[[ GIVEN DATA open ]]
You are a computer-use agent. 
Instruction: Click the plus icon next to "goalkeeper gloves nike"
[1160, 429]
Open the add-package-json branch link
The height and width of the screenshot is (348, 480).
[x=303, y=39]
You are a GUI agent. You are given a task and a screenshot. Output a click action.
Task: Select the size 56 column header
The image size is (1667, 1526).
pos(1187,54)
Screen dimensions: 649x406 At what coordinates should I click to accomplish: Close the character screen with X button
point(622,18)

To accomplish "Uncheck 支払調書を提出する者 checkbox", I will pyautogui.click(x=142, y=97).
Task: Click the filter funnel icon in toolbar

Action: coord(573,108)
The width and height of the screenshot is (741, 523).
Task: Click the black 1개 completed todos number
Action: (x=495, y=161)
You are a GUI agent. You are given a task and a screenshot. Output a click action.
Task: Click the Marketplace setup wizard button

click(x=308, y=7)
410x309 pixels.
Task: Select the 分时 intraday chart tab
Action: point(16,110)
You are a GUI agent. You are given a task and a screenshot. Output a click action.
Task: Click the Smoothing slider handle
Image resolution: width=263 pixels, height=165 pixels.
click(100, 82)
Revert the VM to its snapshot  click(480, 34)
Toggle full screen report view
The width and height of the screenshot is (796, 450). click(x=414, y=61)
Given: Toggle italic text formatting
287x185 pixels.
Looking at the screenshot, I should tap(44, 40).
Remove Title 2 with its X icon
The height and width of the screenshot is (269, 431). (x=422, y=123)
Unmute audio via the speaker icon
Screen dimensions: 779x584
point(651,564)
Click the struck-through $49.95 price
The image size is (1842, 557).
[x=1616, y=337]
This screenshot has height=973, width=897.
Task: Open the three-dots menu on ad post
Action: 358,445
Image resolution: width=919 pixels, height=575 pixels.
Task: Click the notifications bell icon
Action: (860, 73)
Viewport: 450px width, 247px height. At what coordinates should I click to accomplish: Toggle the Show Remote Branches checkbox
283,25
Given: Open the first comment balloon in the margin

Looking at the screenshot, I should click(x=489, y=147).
[[ GIVEN DATA closed ]]
• ACTION ITEM: Every record is to be repeated exactly as it stands above.

• RESULT FOR THIS EXERCISE:
You are a computer-use agent. 
Instruction: Click the plus icon next to "goalkeeper gloves nike"
[1160, 429]
Open the add-package-json branch link
The height and width of the screenshot is (348, 480).
[x=303, y=39]
You are a GUI agent. You are given a task and a screenshot. Output a click action.
Task: Select the size 56 column header
The image size is (1667, 1526).
pos(1187,54)
Screen dimensions: 649x406 At what coordinates should I click to accomplish: Close the character screen with X button
point(622,18)

To accomplish "Uncheck 支払調書を提出する者 checkbox", I will pyautogui.click(x=142, y=97).
Task: Click the filter funnel icon in toolbar

Action: coord(573,108)
The width and height of the screenshot is (741, 523).
Task: Click the black 1개 completed todos number
Action: (x=495, y=161)
You are a GUI agent. You are given a task and a screenshot. Output a click action.
Task: Click the Marketplace setup wizard button

click(x=308, y=7)
410x309 pixels.
Task: Select the 分时 intraday chart tab
Action: point(16,110)
You are a GUI agent. You are given a task and a screenshot. Output a click action.
Task: Click the Smoothing slider handle
Image resolution: width=263 pixels, height=165 pixels.
click(100, 82)
Revert the VM to its snapshot  click(480, 34)
Toggle full screen report view
The width and height of the screenshot is (796, 450). click(x=414, y=61)
Given: Toggle italic text formatting
287x185 pixels.
Looking at the screenshot, I should tap(44, 40).
Remove Title 2 with its X icon
The height and width of the screenshot is (269, 431). (x=422, y=123)
Unmute audio via the speaker icon
Screen dimensions: 779x584
point(651,564)
Click the struck-through $49.95 price
The image size is (1842, 557).
[x=1616, y=337]
This screenshot has height=973, width=897.
Task: Open the three-dots menu on ad post
Action: 358,445
Image resolution: width=919 pixels, height=575 pixels.
Task: Click the notifications bell icon
Action: (860, 73)
Viewport: 450px width, 247px height. At what coordinates should I click to accomplish: Toggle the Show Remote Branches checkbox
283,25
Given: Open the first comment balloon in the margin

Looking at the screenshot, I should click(x=489, y=147).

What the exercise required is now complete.